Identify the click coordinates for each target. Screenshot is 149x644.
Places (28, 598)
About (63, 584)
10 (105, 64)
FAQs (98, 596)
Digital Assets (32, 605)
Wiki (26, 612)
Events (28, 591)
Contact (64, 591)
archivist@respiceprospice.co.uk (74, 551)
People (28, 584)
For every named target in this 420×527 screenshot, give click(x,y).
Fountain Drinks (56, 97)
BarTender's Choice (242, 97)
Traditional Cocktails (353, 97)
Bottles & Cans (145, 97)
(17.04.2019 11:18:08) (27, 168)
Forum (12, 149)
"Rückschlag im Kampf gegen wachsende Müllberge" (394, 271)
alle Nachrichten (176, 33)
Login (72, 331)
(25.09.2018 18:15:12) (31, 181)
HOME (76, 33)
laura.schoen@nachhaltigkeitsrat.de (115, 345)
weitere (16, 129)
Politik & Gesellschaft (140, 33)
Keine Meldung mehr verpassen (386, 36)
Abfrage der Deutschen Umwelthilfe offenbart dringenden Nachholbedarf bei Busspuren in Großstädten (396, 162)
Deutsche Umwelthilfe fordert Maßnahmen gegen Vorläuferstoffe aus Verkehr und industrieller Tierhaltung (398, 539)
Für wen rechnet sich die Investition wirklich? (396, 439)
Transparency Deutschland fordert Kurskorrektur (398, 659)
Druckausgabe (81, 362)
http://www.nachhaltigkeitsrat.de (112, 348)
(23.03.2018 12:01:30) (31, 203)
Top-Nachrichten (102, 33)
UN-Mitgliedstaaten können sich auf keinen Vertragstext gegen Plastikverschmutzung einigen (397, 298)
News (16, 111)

---

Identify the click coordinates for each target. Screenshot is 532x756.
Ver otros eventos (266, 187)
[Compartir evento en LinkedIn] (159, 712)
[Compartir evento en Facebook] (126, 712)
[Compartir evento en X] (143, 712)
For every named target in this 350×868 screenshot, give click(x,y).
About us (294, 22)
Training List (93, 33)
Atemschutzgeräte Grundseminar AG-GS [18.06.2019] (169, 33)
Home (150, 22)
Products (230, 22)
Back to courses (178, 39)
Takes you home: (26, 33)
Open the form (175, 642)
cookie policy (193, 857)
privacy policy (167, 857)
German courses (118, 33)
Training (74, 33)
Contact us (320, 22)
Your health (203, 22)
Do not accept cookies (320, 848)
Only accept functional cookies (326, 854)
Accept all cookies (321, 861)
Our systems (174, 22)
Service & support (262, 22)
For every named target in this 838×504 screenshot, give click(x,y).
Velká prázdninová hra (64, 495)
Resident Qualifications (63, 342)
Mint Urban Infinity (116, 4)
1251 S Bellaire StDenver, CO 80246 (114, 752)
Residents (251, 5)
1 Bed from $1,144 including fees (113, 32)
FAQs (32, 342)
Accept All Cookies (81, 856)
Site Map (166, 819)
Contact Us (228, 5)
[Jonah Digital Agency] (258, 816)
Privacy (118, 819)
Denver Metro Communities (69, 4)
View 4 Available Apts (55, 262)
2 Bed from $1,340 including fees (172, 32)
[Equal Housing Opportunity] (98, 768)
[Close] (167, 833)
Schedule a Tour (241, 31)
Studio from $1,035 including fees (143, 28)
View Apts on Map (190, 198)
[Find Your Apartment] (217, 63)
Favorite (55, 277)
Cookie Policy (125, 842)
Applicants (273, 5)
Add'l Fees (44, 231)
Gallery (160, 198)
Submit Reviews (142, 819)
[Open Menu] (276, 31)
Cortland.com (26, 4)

What the task asks >> Convert the lines starting with the line containing "Site Map (166, 819)" and continuing through the line containing "Cortland.com (26, 4)" into a JSON list of strings, one string per line, omitting any blank lines.

Written response >>
[
  "Site Map (166, 819)",
  "Contact Us (228, 5)",
  "[Jonah Digital Agency] (258, 816)",
  "Privacy (118, 819)",
  "Denver Metro Communities (69, 4)",
  "View 4 Available Apts (55, 262)",
  "2 Bed from $1,340 including fees (172, 32)",
  "[Equal Housing Opportunity] (98, 768)",
  "[Close] (167, 833)",
  "Schedule a Tour (241, 31)",
  "Studio from $1,035 including fees (143, 28)",
  "View Apts on Map (190, 198)",
  "[Find Your Apartment] (217, 63)",
  "Favorite (55, 277)",
  "Cookie Policy (125, 842)",
  "Applicants (273, 5)",
  "Add'l Fees (44, 231)",
  "Gallery (160, 198)",
  "Submit Reviews (142, 819)",
  "[Open Menu] (276, 31)",
  "Cortland.com (26, 4)"
]